- Born: 29 October 1948 Nagpur, India
- Died: 4 September 2011 (aged 62) Mumbai, India
- Education: Michigan State University IIT Bombay
- Occupation: Director
- Spouse: Chandra Mundhra
- Children: Smriti Mundhra
- Awards: Zanzibar International Film Festival Golden Dhow (2001) Bollywood Movie Awards (2001) Political Film Society, USA (PFS) Award – Peace Category (2004) Audience Choice Award Bermuda International Film Festival (2001)

= Jag Mundhra =

Indian director and screenwriter

Jagmohan "Jag" Mundhra (29 October 1948 – 4 September 2011) was an Indian director, producer, and screenwriter, best known for his early career as an American exploitation film writer-director.

== Family and early life ==
Mundhra was born at Nagpur and grew up in a Marwari locality in Calcutta in a conservative family where films were frowned upon. He nevertheless nurtured a secret ambition to become a filmmaker. His childhood, as of other Indians of his generation, was a tough one, counting pennies for the tram that rode to the other, affluent side of the city, and withstanding his family's strict traditions. According to Mundhra, "The family was very conservative and my grand mother was very strict and we were allowed to see maybe a couple of films a year and that too of the Har Har Mahadev variety. ... Even as a child I never saw myself as a young Marwari boy but a lot beyond that. In those days, the word global citizen was not there, but inside I felt like one".

A key influence on Mundhra was his admission to the highly competitive and prestigious IIT Bombay. In his words, "I had studied in a Hindi medium school up to 9th grade and always admired people who spoke English fluently. IIT taught me a lot of humility. In my wing, there were students who were from different states, and as far as English went, this person from Bihar who couldn't speak English to save his life outshone everyone else with his brilliance. I did well, but realized very early on while in IIT that engineering was not for me. I would be very unhappy if I was to live my life being an engineer, but I stuck it out because I didn't want to let my parents down". He pursued a master's degree in electrical engineering but switched to a PhD program in motion pictures at University of Michigan, before embarking on his film career.

== Career ==
After his first dramas, Suraag (1982), and the socially-relevant film, Kamla (1984), Mundhra directed, in the late 1980s and the 1990s, a string of horror and erotic thriller movies for theatrical distribution and direct to video, including The Jigsaw Murders (1988), Hack-O-Lantern (1988), Night Eyes (1990), The Other Women (1992), L.A. Goddess (1993), Sexual Malice (1994), Tales of The Kama Sutra: The Perfumed Garden (2000), and Tales of The Kama Sutra 2: Monsoon (2001).
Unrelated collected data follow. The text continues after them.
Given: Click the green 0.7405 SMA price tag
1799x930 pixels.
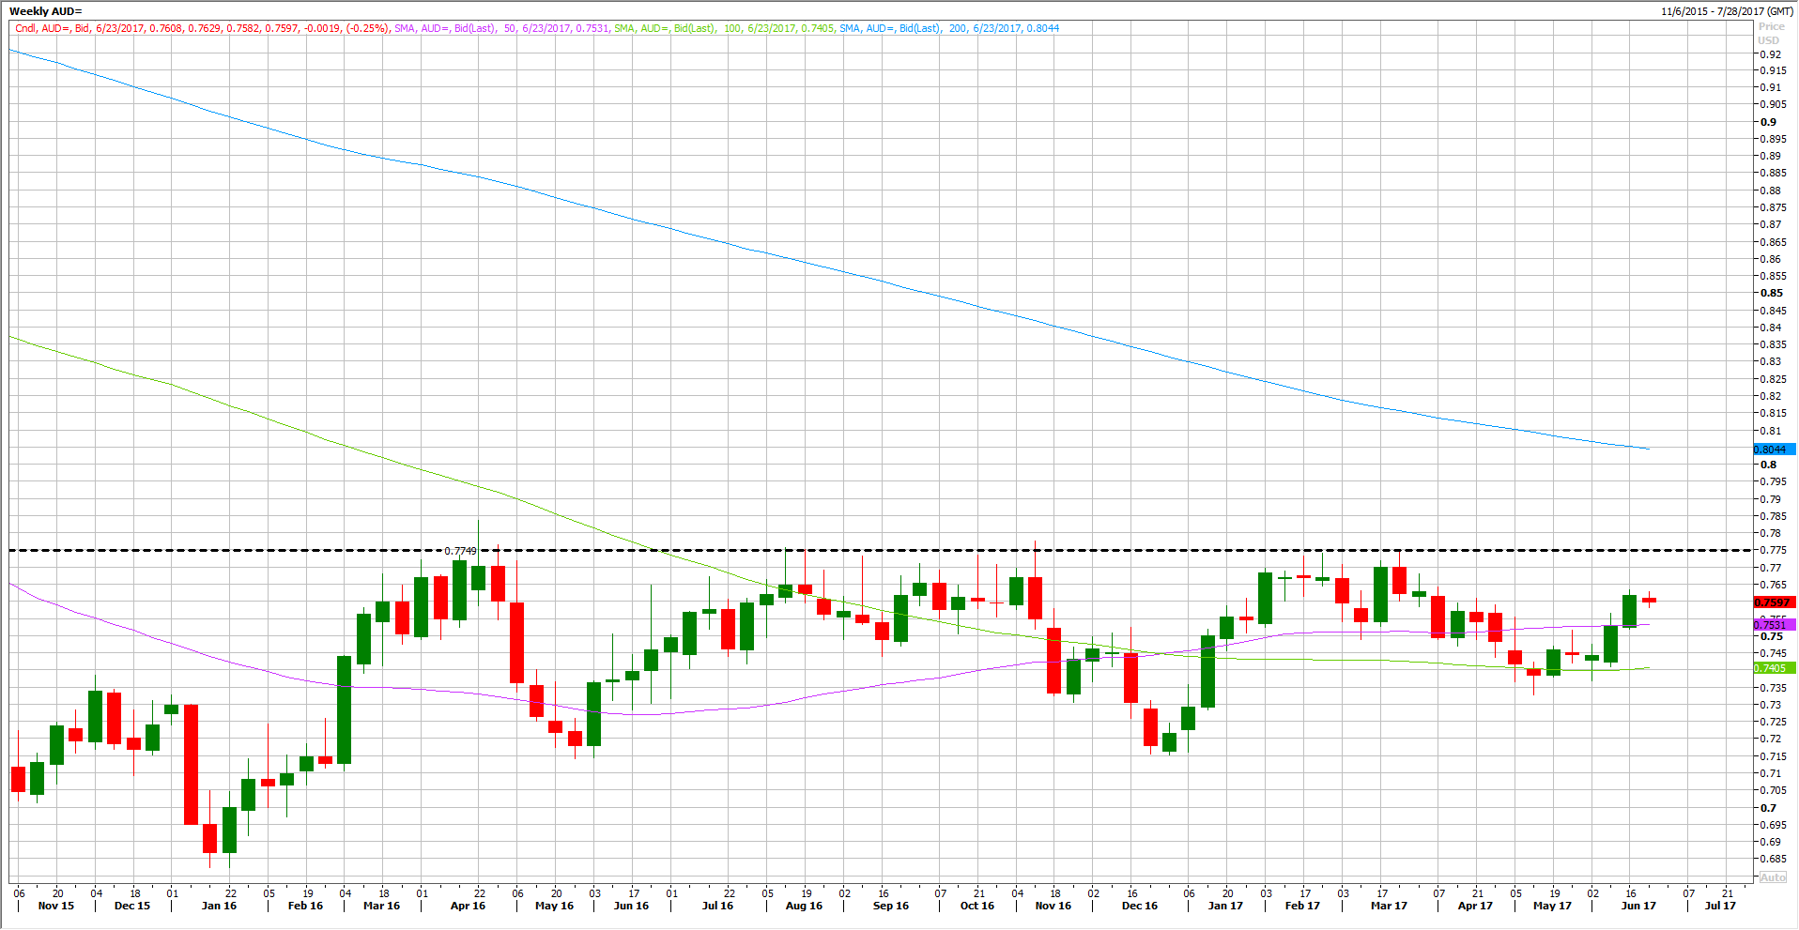Looking at the screenshot, I should click(1773, 668).
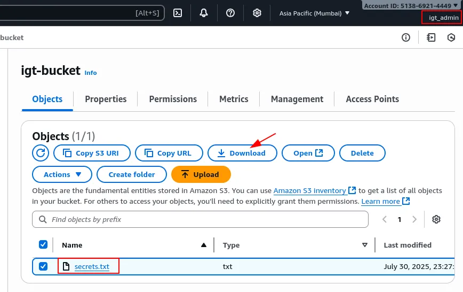Open the CloudShell terminal icon

[178, 13]
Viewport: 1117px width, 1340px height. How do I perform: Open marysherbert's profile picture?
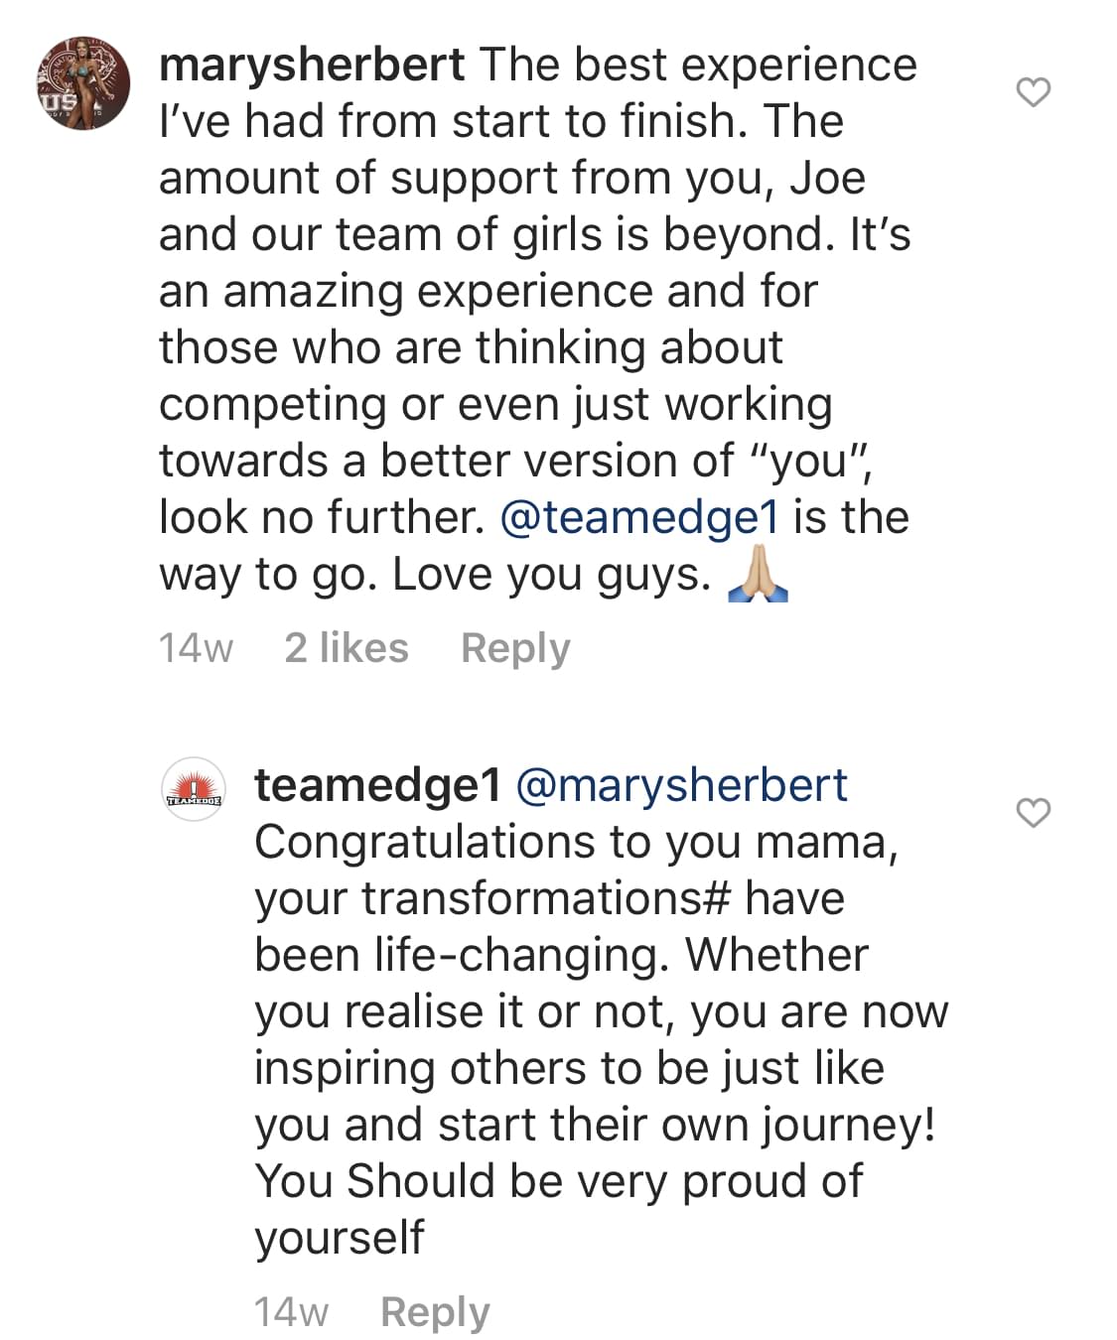coord(83,83)
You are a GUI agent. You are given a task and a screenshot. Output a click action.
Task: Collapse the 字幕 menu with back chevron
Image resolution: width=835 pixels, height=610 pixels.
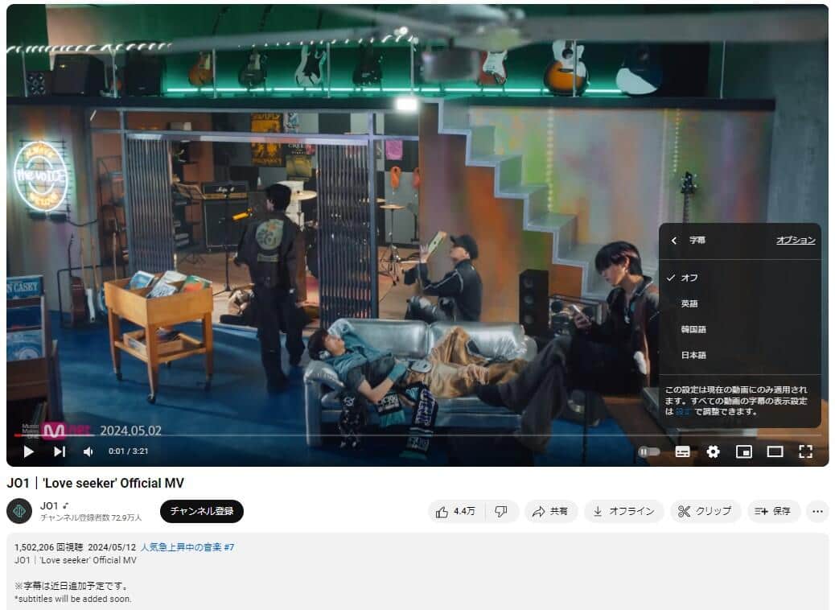tap(674, 240)
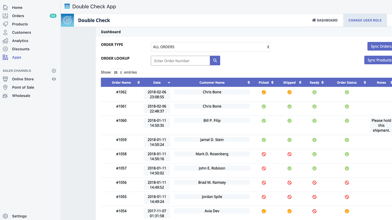Click the Enter Order Number field
This screenshot has height=220, width=392.
(x=180, y=61)
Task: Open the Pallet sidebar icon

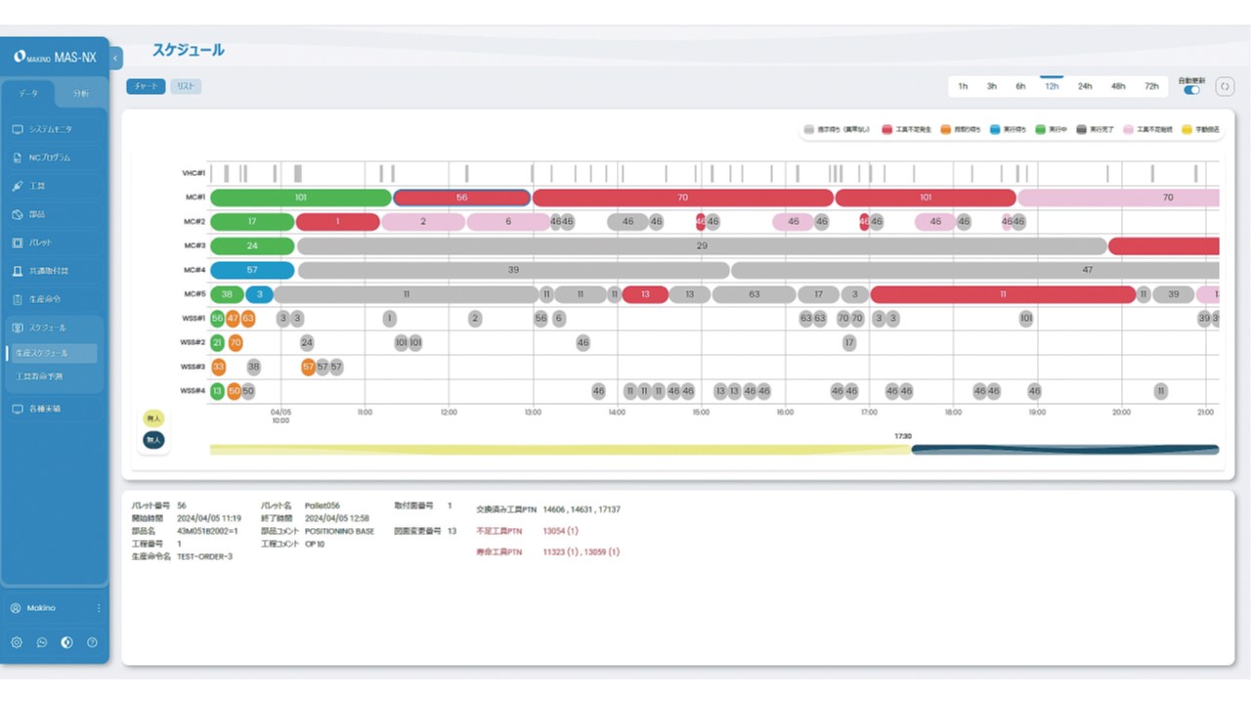Action: click(18, 242)
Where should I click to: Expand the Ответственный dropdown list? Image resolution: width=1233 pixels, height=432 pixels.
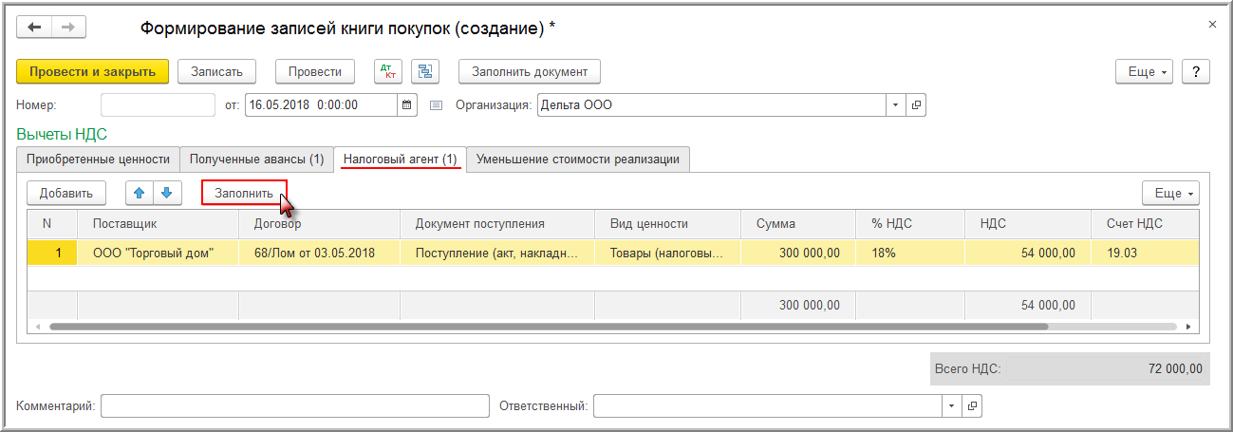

Beginning with Bawandar (2000), which he directed under the name Jagmohan, Mundhra was back to issue-oriented films. Bawandar is about the fight of a poor woman for justice and was based on the story of a Rajasthani woman, Bhanwari Devi. After the film's release, Ashok Gehlot, the Chief Minister of Rajasthan, called Mundhra and said, "Aapke bawandar ne bada bawander machaya hai." He gave Rs 50,000 and land to Bhanwari Devi and also money for her son's education. To Mundhra, "It's not a movie about rape, but the empowerment of a woman. This character could be fictitious and yet the story would have had the same powerful message". In his own words, Kamla, Bawandar and Provoked (2006) are his trilogy of strong female-centric films.

At the time of his death, Mundhra was working on a film based on the life of Sonia Gandhi. Mundhra was also a life member of the International Film & Television Club of the Asian Academy of Film & Television.

== Personal life ==
Mundhra is the father of Academy Award-nominated director/producer Smriti Mundhra.

== Death ==
Mundhra died in Mumbai on 4 September 2011, aged 62, from pneumonia and multiple organ failure.